Projek Dialog

Jalsa Salana 2021

by Low Tse Yenn

 

Every year, Ahmadiyya Muslims around the world await the Jalsa Salana – a formal annual religious convention, which allows attendees and spectators alike to explore and expand upon their faith. The convection spans across 3 days, always beginning on a Friday after Friday prayers and coming to a close on a Sunday. While many countries often host their own national Jalsa, the Jalsa Salana UK is an international spectacle – drawing the eyes from Ahmadiyya Muslims worldwide as it is broadcasted on Muslim Television Ahmadiyya (MTA).

 

The Ahmadiyya Muslim community, who otherwise refer to themselves as the Jama’at, refers to the Islamic movement which exalts Mirza Ghulan Ahmad, a religious leader from Punjab, British India who rose to prominence in the 19th century, as the Messiah and Mahdi – the metaphorical second coming of Christ. Believers of this branch of Islam are referred to as Ahmadi Muslims – named after the prophet Muhammad’s alternative name, Ahmad.

 

This year marks the return of Jalsa Salana UK after its 2-year gap due to the Covid-19 pandemic., though accompanied by various health and safety measures. It was held on the 5th to 8th of August at the Hadeeqatul Mahdi, hosting a total of 8,887 invitees – 6,709 and 2,168 men and women respectively; though this pales in comparison to the usual 35,000 Ahmadis it usually draws from around the world.

 

The invitees were chosen by ballot while 4,000 Muslims who were unable to attend gathered virtually at 40 mosques and centers across the UK to watch the Jalsa.
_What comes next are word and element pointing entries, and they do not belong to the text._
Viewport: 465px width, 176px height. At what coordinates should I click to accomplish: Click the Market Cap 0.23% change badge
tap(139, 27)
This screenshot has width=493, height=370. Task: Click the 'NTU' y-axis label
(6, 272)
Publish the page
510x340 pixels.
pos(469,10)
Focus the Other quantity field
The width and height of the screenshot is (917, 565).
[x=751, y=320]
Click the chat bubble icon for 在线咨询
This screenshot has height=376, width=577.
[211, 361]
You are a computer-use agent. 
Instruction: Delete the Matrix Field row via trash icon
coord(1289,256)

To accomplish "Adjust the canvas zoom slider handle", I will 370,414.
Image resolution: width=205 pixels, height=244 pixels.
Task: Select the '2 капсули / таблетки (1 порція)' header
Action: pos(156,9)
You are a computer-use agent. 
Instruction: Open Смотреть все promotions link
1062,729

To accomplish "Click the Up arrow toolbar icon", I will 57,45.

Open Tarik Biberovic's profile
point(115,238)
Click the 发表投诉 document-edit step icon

This stands testament to how Jalsa Salana is the largest annual Islamic convention in the UK, having run for over 50 years and organized every year by the Ahmadiyya Muslim Community (AMC)

 

On each day, an address was given by the global Islamic Caliph of the AMC – Hazrat Mirza Masroor Ahmad (aba), otherwise called Huzur by Ahmaddis. The Jalsa began with an inauguration, held at the Jalsa Gah – the stage and seating area where Huzur and attendees congregate. Here, Huzur affirms that while this year’s Jalsa might be small in size, it was nevertheless held to quench the spiritual thirst of the people and to allow those chosen to serve the guests of the Promised Messiah.

 

Through these addresses, Huzur commends the Jama’at’s great work – speaking of missionaries worldwide and testimonies from new believers. He speaks of the fruits of their labor, in the 211 mosques built, in the many new converts, in the numerous people reached through their publications and translations, and how connections between past and lost converts have been strengthened and rebuilt. He also details the good work done beyond the religious realm – speaking of their humanitarian and medical efforts in emergency situations worldwide.

 

Yet, at the core of his addresses are spiritually riveting sermons – ones that expands upon the core teachings of Islam. In his address on the last day, he builds upon sermons from prior Jalsas, speaking of the rights of others and how Ahmadis should act in propriety of them. He speaks on the rights of friends, the sick, the orphans, oaths, and others during the war – reiterating the significance of duty, righteousness, and intention. In the end, he closes the address as usual and ends the convention with a silent prayer.

 

Featured throughout the convention are interviews and testimonies by the invitees, staff, and volunteers. Here, they recount the significance of the Jalsa and the very visceral experience which accompanies it. Often, they speak of Huzur as an awe-inspiring and close figure – one they hold a deeply personal relationship with.

 

The Huzur commands a powerful presence, one which invokes in Ahmaddi Muslims a spiritual and emotional experience. Beyond the teachings and sermons the Jalsa will impart them, the Jalsa presents Ahmaddi Muslims the privilege of being in his presence and the chance to serve and hopefully meet him.

 

This year Jalsa’s stands as a feat in and of itself – a large convention held during one of the most vulnerable and dangerous periods in history. According to Huzur, the organizers had initially believed that the Jalsa would not be held due to the current Covid-19 conditions.

 

This assumption would continue to spill over to affect the preparations of the Jalsa – leading Huzur to believe that the organizers were not doing it with full conviction. Worrying that the half-hearted conditions of the organizers would affect the volunteers and workers, Huzur had expressed his concern to them – jolting them into a greater sense of urgency despite delays in preparation.

 

Huzur recognizes the workers and volunteers as the true driving force of the Jalsa. He mentioned that while many were disappointed that they were not chosen to serve, those that were chosen had fulfilled their duty to their utmost conviction and would be thoroughly rewarded by Allah. Though faced with weather setbacks such as heavy rain, the volunteers came together to dirty their hands with great spirit in order to help the many struggling cars in the muddied parking lots throughout the tiring weekend – showcasing a great display of their conviction.

 

Dialect

by meixiu

 

My extended family finally made a WhatsApp group. Although everyone speaks Cantonese, my aunts, uncles and cousins communicate primarily in English via WhatsApp. On some occasions, they use voice notes to record themselves speaking in Cantonese. Other times, they resort to typing in loosely romanized Cantonese. This is how my family navigates not knowing written Cantonese.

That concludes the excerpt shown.